Configuration suffix	Description
table	The Hive metastore table name (including database prefix, if required) to read as the input.

JDBC

Input type = jdbc.

Configuration suffix	Description
url	The JDBC URL for the remote database.
tablename	The name of the table of the remote database to be read as the input.
username	The username to use to connect to the remote database.
password	The password to use to connect to the remote database.

Kafka

Input type = kafka.

Configuration suffix	Description
brokers	The hosts and ports of the brokers of the Kafka cluster, in the form `host1:port1,host2:port2,…,hostn:portn`.
topics	The list of Kafka topics to be consumed.
group.id	The Kafka consumer group ID for the input. When offset management is enabled use a unique group ID for each pipeline so that Envelope can track one execution of the pipeline to the next. If not provided Envelope will use a random UUID for each pipeline execution.
window.enabled	If `true` then Envelope will enable Spark Streaming windowing on the input. Ignored if the step does not contain a streaming input. Default `false`.
window.milliseconds	The duration in milliseconds of the Spark Streaming window for the input.
window.slide.milliseconds	The interval in milliseconds at which the Spark Streaming window operation is performed if using sliding windows.
offsets.manage	If `true`, Envelope will manage the Kafka offsets that have been processed so that application restarts will continue where in the topic that they left off. Default `true`. Unless `offset.output` is set, Kafka’s internal offset commit API will be used.
offsets.output	If `offsets.manage` is `true` then this output specification can be used to define external alternatives (rather than Kafka’s internal offset commit API) for where Envelope will store and retrieve the latest offsets that have been successfully processed. The output must be support random upsert mutations (e.g. Kudu, HBase).
parameter.*	Used to pass configurations directly to Kafka. The `parameter.` prefix is removed and the configuration is set in the Kafka parameters map object used to create the Kafka direct stream.

Kudu

Input type = kudu.

Configuration suffix	Description
connection	The hosts and ports of the masters of the Kudu cluster, in the form "host1:port1,host2:port2,…,hostn:portn".
table.name	The name of the Kudu table to be read as the input.

Translators

Translator configurations belong to data steps, and have the steps.[stepname].input.translator. prefix. For more information on translators, see the Translators section of the Inputs Guide.
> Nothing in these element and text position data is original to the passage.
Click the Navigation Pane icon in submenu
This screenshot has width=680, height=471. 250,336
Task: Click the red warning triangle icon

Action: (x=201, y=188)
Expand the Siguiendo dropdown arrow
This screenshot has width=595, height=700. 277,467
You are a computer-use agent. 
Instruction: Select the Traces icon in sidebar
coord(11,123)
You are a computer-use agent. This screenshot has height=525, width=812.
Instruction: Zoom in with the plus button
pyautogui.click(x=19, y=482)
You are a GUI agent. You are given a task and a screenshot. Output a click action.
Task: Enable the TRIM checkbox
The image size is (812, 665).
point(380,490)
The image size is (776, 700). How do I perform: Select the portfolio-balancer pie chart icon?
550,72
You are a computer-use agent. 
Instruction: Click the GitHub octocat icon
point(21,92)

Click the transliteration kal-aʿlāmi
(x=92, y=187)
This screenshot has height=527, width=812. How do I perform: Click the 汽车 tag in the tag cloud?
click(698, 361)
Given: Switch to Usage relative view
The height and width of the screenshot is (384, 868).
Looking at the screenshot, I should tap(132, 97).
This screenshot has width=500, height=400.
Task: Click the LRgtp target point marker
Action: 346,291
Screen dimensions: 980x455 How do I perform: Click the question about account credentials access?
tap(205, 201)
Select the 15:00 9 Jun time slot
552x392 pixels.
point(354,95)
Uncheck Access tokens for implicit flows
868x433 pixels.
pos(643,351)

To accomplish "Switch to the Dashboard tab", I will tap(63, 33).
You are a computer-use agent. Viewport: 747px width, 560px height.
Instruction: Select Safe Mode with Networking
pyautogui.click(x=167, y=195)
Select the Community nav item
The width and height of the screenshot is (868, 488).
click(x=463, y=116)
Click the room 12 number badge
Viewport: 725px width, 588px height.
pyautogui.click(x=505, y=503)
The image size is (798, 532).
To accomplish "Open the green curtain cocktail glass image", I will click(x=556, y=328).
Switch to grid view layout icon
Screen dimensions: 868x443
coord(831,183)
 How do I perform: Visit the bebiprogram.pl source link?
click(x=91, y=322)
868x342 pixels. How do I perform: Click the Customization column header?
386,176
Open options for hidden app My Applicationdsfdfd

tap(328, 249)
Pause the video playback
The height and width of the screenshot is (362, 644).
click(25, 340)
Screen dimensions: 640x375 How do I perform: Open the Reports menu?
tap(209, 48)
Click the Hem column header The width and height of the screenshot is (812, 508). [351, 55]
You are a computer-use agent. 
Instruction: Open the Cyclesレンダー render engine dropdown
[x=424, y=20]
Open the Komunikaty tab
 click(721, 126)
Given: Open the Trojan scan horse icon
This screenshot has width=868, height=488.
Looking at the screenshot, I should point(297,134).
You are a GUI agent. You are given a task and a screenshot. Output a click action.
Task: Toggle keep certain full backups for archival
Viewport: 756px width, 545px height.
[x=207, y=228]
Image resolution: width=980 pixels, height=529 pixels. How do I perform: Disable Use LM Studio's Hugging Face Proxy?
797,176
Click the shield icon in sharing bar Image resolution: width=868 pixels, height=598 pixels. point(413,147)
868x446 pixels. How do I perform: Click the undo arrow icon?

Configuration suffix	Description
type	The translator type to be used. Envelope provides `avro`, `delimited`, `kvp`, `morphline`, `protobuf`, `raw`. To use a custom translator, specify the fully qualified name or alias of the `Translator` implementation class.
append.raw.enabled	If `true` then the translator will append the raw fields to the translated row. Each appended field name will be prefixed with an underscore, e.g. `_value`. Default `false`.

Avro

Translator type = avro.

Configuration suffix	Description
schema	The schema to translate to. Refer to the Schema documentation

Delimited

Translator type = delimited.

Configuration suffix	Description
delimiter	The delimiter that separates the fields of the message.
delimiter-regex	If `true`, the `delimiter` string will be interpreted as a regular expression. Default `false` (interpret as a literal value).
schema	The schema to translate to. Refer to the Schema documentation
timestamp.formats	Optional list of timestamp format patterns. For timestamp field type, one or more patterns may be supplied in Joda timestamp format. If this configuration is supplied, timestamp format must confirm to one of these pattens to be considered validity. For performance sensitive processing, list patterns in order of probability of occurrence. If this configuration is not supplied, timestamp data must confirm to ISO 8601 date, time or datetime format.

KVP

Translator type = kvp.

Configuration suffix	Description
delimiter.kvp	The delimiter that separates the key-value pairs of the message.
delimiter.field	The delimiter that separates the the key and value of each key-value pair.
schema	The schema to translate to. Refer to the Schema documentation
timestamp.formats	Optional list of timestamp format patterns. For timestamp field type, one or more patterns may be supplied in Joda timestamp format. If this configuration is supplied, timestamp format must confirm to one of these pattens to be considered validity. For performance sensitive processing, list patterns in order of probability of occurrence. If this configuration is not supplied, timestamp data must confirm to ISO 8601 date, time or datetime format.

Morphline

Translator type = morphline.

Configuration suffix	Description
encoding.key	The character set of the incoming key and is stored in the Record field, `_attachment_key_charset`. This must match the encoding of the Envelope input. The key value is stored in the field, `_attachment_key`.
encoding.message	The character set of the incoming message and is stored in the Record field, `_attachment_charset`. This must match the encoding of the Envelope input. The message value is stored in the field, `_attachment`.
morphline.file	The filename of the Morphline configuration found in the local directory of the executor. See the `--files` option for `spark-submit`.
morphline.id	The optional identifier of the Morphline pipeline within the configuration file.
schema	The schema to translate to. Refer to the Schema documentation
error.on.empty	If `true` then all input rows must map to an output row, otherwise an error will be thrown. Default `true`.

Protobuf

Translator type = protobuf.

Configuration suffix	Description
schema	The schema to translate to. Refer to the Schema documentation (Currently only the Protobuf schema type is supported for the Protobuf translator, `schema.type` = `protobuf`)

Raw

Translator type = raw.

This translator has no additional configurations.

Derivers

Deriver configurations belong to data steps, and have the steps.[stepname].deriver. prefix. For more information on derivers see the derivers guide.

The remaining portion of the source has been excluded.